Текст документа -
-- -- --

У России пока с этим неважно. Подвижки здесь есть, но мы немного запаздываем к дележу пирога. МГУ открыл свой филиал в Китае, но он находится там в очень конкурентном окружении, даже физически расположен среди кампусов зарубежных вузов. Придется предлагать студентам что-то такое, за чем пойдут именно в российский, а не в американский вуз.

Недавно Россия подписала соглашение с Кипром об открытии наших программ среди кипрских вузов, где учится много россиян. ВШЭ заключила договор с Мальтой о разработке совместных программ на ее территории. То есть, предпринимаются какие-то попытки, но пока не готова законодательная база и нет опыта. По-хорошему, нужно приглашать менеджеров из-за рубежа, которые неоднократно запускали такие программы, и работать с ними.

— Почему мы говорим сейчас о программах, а не о вузах?

— За редчайшим исключением, в вузе не бывает так, чтобы все программы были одинаково хороши. Встречаются слабые региональные вузы, у которых есть уникальные программы, скажем, по нефтехимии или менеджменту той же самой нефтехимии, поэтому выносить весь вуз за рубеж не выгодно и дорого. Другое дело — отдельная программа.

Есть целый ряд стран, в которых высшее образование находится на крайне низком уровне. Например, страны Латинской Америки, которые с удовольствием приняли бы и российские вузы, и российское образование, если правильно все это подать.

-- -- --

Сохранённые записи:
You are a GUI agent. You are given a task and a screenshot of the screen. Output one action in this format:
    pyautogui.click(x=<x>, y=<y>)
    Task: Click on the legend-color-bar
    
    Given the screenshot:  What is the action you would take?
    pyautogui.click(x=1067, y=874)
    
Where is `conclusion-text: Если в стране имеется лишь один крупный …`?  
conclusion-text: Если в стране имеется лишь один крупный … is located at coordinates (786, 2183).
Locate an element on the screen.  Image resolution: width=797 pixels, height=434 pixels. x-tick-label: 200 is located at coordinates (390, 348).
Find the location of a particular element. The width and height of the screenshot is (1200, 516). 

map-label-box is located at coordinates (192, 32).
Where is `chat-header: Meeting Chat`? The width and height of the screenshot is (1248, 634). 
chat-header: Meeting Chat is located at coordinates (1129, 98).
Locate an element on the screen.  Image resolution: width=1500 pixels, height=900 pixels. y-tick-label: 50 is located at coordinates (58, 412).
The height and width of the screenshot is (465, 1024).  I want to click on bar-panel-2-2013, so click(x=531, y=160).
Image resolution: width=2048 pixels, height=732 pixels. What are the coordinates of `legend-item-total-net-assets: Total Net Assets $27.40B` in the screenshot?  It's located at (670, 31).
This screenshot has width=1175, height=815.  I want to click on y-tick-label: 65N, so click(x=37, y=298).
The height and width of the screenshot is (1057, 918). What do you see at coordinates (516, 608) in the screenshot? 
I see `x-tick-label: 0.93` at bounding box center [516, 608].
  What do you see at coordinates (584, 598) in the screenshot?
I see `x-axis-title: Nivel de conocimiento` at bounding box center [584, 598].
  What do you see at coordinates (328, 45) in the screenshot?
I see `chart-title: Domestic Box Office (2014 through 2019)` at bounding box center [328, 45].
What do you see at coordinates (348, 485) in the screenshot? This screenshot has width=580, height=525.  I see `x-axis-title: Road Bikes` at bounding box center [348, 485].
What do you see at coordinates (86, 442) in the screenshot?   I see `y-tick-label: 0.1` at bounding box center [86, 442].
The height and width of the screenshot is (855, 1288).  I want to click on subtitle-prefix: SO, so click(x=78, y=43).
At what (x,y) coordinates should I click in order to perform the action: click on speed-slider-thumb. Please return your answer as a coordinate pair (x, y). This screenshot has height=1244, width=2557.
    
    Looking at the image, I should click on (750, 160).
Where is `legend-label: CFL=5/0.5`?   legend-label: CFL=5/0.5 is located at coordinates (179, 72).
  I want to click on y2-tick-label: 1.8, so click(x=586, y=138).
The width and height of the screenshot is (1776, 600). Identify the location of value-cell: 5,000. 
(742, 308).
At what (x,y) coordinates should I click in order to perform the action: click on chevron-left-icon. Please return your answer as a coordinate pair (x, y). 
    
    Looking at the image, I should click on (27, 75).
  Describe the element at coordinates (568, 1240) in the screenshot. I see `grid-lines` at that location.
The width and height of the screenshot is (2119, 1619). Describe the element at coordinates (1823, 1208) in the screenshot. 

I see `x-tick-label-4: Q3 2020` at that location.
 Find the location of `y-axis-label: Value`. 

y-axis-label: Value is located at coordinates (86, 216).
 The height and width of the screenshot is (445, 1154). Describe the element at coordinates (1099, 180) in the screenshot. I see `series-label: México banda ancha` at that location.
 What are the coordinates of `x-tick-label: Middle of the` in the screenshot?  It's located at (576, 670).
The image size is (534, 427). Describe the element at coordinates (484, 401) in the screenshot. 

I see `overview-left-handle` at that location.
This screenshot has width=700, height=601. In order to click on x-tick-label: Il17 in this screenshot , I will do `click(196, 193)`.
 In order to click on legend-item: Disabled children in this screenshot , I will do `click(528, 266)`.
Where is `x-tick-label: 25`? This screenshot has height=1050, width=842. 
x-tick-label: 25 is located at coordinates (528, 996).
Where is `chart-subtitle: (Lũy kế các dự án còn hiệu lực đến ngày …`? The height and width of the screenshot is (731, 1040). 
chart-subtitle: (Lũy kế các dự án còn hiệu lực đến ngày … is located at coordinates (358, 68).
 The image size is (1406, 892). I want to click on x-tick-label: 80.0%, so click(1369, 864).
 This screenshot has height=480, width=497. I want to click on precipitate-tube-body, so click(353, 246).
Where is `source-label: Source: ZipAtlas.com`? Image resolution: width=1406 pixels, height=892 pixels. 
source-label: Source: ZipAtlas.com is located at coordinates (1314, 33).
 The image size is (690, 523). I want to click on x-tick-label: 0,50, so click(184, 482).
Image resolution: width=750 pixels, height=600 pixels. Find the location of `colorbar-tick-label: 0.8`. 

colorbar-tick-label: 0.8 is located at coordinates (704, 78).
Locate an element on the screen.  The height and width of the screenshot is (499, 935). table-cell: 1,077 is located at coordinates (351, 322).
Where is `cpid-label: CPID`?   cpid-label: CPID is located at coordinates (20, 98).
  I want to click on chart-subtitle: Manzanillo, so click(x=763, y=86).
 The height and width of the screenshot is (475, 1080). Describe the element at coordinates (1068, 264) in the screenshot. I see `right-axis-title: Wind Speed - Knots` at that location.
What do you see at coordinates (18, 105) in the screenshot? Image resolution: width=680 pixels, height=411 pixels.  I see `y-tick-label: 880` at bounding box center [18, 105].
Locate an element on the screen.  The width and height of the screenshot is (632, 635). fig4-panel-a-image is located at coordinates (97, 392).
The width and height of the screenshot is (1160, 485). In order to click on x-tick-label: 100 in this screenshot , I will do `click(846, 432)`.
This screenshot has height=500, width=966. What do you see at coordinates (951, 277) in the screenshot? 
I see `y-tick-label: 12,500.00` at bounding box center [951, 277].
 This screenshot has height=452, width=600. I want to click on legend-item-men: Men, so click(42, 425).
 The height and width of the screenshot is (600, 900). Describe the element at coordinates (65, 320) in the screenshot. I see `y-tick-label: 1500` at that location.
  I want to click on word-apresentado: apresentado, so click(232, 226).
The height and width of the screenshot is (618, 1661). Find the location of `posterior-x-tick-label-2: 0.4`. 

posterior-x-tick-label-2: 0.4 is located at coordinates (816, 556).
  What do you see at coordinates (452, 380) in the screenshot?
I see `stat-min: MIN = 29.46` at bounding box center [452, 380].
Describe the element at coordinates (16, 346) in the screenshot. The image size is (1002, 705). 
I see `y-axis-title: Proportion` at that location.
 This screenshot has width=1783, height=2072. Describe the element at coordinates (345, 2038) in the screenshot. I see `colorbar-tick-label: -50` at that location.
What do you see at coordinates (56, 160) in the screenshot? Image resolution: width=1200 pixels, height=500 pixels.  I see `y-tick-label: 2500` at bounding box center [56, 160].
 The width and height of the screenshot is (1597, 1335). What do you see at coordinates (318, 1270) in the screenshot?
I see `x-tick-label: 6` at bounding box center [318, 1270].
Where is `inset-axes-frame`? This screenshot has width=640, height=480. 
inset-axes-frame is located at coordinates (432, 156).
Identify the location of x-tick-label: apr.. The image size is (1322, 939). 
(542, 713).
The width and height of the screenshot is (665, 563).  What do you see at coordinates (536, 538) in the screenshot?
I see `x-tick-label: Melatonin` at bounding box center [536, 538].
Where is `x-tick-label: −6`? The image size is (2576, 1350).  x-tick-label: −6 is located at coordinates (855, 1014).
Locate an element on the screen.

-- -- --

Что сделать -
• A. В какой стране МГУ открыл свой филиал, если верить тексту о российских вузах за рубежом?
• B. Продолжите текст о российских вузах за рубежом сразу после его последнего предложения.

Ответы по заданиям -
• A. В Китае.

• B.
— Почему так произошло, что другие страны занимались популяризацией своего образования в мире, а Россия — нет? Нам это было не нужно?

— Мы упивались качеством советского образования, и сформировали абсолютный миф о том, что оно было лучше, чем во всем мире или, по крайней мере, сопоставимо. На самом деле, чтобы всерьез это обсуждать, нужно иметь четкие контрольные параметры для сравнения.

Сейчас мы увлеклись системой рейтингов. Замечу, что целый ряд ведущих вузов мира, таких как Оксфорд, Кембридж, отказались от участия в этой гонке, сочтя, что это абсолютно разрушительно с точки зрения образовательной порядочности. В основном этим занимаются вузы средней величины. Россия включилась в эту гонку, проявив свое периферийное мышление. Сейчас какое-то отрезвление наступает, но поскольку уже и деньги затрачены, и сделано немало позитивных вещей, думаю, не имеет смысл поворачивать этот корабль назад.

— Мы сейчас говорим о программе «5-100»?

— Нет, программа — лишь отклик на то, что Россия включилась в процесс. А программа «5-100», я считаю, блестящая. Это тот редкий случай, когда государство сделало грамотный шаг, не пожалело денег, отработало целый ряд вариантов.

— В начале года президенту доложили, что программу мы уже выполнили: пять наших вузов вошли в топ-100, но не тех рейтингов, которые были намечены, а предметных. Получается, такой вариант нас устроил?

— Думаю, скорее это завуалированное признание в том, что не все удалось. Хотя, в предметные рейтинги мы вошли, это правда, что, на мой взгляд, еще лучше характеризует вузы. За редким исключением в мире практически нет универсальных вузов, каждый на чем-то специализируется. Скажем, в Вышке нет медицины или физики, а в МИСиС — истории. Поэтому именно предметные рейтинги лучше всего отражают положение вуза.

— Правильно ли вообще оценивать образование с точки зрения рейтингов, ставить себе целью занять в них какую-то позицию? Зачем они вообще нужны?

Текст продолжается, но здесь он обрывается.